**DATA TO USE:**
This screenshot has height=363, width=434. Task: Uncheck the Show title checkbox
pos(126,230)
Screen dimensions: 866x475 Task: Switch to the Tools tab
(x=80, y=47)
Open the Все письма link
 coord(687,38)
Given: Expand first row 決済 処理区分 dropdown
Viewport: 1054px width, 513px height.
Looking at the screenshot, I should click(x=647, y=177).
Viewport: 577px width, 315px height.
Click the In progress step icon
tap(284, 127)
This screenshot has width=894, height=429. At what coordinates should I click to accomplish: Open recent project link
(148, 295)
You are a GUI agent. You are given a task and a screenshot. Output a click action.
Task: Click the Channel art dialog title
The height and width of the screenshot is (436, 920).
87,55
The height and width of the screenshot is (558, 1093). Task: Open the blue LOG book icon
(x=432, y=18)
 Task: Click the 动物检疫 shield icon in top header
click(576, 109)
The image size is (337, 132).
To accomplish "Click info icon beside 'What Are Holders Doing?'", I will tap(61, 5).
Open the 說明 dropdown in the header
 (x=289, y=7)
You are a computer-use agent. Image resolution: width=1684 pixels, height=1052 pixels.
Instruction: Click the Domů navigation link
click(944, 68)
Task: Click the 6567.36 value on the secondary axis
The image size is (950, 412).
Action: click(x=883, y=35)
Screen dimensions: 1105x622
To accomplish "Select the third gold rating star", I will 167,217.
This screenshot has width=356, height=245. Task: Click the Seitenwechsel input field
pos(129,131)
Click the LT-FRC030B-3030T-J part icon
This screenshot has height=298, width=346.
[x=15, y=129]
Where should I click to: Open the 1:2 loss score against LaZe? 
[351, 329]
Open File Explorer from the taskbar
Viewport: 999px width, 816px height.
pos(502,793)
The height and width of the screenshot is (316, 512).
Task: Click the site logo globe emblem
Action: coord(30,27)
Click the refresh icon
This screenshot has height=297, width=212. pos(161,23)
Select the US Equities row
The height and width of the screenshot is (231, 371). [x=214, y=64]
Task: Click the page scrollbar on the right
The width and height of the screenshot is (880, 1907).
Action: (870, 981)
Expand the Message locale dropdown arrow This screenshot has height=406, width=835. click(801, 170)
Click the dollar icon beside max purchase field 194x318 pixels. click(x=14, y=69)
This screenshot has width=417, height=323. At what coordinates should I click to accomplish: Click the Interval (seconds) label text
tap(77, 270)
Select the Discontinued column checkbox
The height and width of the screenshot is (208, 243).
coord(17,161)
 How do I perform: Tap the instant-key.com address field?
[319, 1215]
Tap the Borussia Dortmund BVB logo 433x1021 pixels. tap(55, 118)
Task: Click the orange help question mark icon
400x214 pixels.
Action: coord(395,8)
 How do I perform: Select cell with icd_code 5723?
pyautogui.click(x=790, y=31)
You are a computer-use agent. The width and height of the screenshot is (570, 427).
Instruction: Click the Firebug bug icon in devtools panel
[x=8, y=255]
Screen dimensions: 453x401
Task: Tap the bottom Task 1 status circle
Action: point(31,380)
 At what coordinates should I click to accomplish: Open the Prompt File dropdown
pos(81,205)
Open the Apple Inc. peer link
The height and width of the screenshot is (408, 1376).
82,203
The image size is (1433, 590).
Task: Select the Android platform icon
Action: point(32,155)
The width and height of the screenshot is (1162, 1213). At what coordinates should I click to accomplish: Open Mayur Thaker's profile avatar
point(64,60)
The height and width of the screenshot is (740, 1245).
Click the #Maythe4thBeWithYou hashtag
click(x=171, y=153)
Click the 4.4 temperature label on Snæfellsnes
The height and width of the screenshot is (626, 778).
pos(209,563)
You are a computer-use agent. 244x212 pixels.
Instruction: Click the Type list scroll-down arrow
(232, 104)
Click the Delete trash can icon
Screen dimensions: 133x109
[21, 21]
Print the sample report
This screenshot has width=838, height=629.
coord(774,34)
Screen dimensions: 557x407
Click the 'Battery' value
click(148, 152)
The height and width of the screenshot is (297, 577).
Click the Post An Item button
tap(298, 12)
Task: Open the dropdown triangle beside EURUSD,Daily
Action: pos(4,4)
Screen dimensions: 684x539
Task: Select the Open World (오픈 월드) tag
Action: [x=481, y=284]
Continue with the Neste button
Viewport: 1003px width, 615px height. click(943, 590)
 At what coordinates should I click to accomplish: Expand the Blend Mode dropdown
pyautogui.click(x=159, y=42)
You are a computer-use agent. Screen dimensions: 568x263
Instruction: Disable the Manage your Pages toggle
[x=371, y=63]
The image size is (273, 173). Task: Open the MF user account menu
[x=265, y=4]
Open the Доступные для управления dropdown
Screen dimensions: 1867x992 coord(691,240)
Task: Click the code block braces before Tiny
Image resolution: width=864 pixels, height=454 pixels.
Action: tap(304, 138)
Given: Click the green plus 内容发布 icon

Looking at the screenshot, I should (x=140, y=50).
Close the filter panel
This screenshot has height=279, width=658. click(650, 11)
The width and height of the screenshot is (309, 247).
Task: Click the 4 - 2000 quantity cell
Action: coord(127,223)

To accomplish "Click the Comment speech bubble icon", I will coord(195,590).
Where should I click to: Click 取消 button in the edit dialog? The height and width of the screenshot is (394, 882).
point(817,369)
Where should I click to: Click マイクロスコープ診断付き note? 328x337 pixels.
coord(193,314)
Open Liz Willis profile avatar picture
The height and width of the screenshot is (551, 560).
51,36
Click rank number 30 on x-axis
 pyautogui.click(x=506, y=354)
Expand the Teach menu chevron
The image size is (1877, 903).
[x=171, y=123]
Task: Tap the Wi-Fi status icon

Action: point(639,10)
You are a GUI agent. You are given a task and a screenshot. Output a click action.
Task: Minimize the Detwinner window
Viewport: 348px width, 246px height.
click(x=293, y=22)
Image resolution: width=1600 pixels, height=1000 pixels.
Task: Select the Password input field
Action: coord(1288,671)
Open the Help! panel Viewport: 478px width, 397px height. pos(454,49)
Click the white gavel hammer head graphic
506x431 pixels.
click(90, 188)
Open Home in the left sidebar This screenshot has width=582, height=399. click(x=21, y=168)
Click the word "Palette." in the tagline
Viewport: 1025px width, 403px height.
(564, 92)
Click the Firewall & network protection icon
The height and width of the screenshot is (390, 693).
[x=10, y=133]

**WORK REQUEST:**
All lines with the word "agent" should be copied from the material above.

**FINAL ANSWER:**
You are a GUI agent. You are given a task and a screenshot. Output a click action.
You are a computer-use agent. Image resolution: width=1684 pixels, height=1052 pixels.
You are a computer-use agent. The width and height of the screenshot is (570, 427).
You are a computer-use agent. 244x212 pixels.
You are a computer-use agent. Screen dimensions: 568x263
You are a GUI agent. You are given a task and a screenshot. Output a click action.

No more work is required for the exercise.